Los Siete locos

Erdosain se apresuró a negarle, y trató aparentemente de interesarse en la cháchara del otro, que conversaba horas seguidas, sin ton ni son, espiando siempre el rincón sudeste del cuarto. ¿Qué es lo que se proponía con esa actitud? Erdosain a su vez se consolaba de tales momentos desagradables pensando que el otro vivía acosado por la envidia y ciertos sufrimientos atroces que no tenían motivo de ser.

Una noche dijo Gregorio, en presencia de la esposa de Erdosain, que raramente asistía a esas conversaciones, pues se quedaba en otro cuarto cerrando la puerta para no escuchar las voces:

—¡Qué notable sería que me volviera loco y los matara a ustedes a tiros, suicidándome luego!
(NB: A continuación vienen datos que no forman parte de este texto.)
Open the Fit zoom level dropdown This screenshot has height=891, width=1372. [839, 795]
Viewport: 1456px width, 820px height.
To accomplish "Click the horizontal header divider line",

Sus ojos oblicuos estaban fijos en el rincón sudeste del cuarto, y sonreía mostrando los dientes puntiagudos, como si las palabras que antes había dicho no pasaran de una broma. Pero Elsa, mirándolo muy seria, le dijo:

—Que sea la última vez que hables de esta manera en mi casa. Si no, no volvés a pisar aquí.

Gregorio trató de disculparse. Pero ella salió y en toda la noche no volvió a dejarse ver.

Continuaron los dos hombres charlando, el otro más pálido, la frente estrecha cargada de tumultuosas contracciones, pasándose a momentos la ancha mano por su cepillo de cabello color de bronce.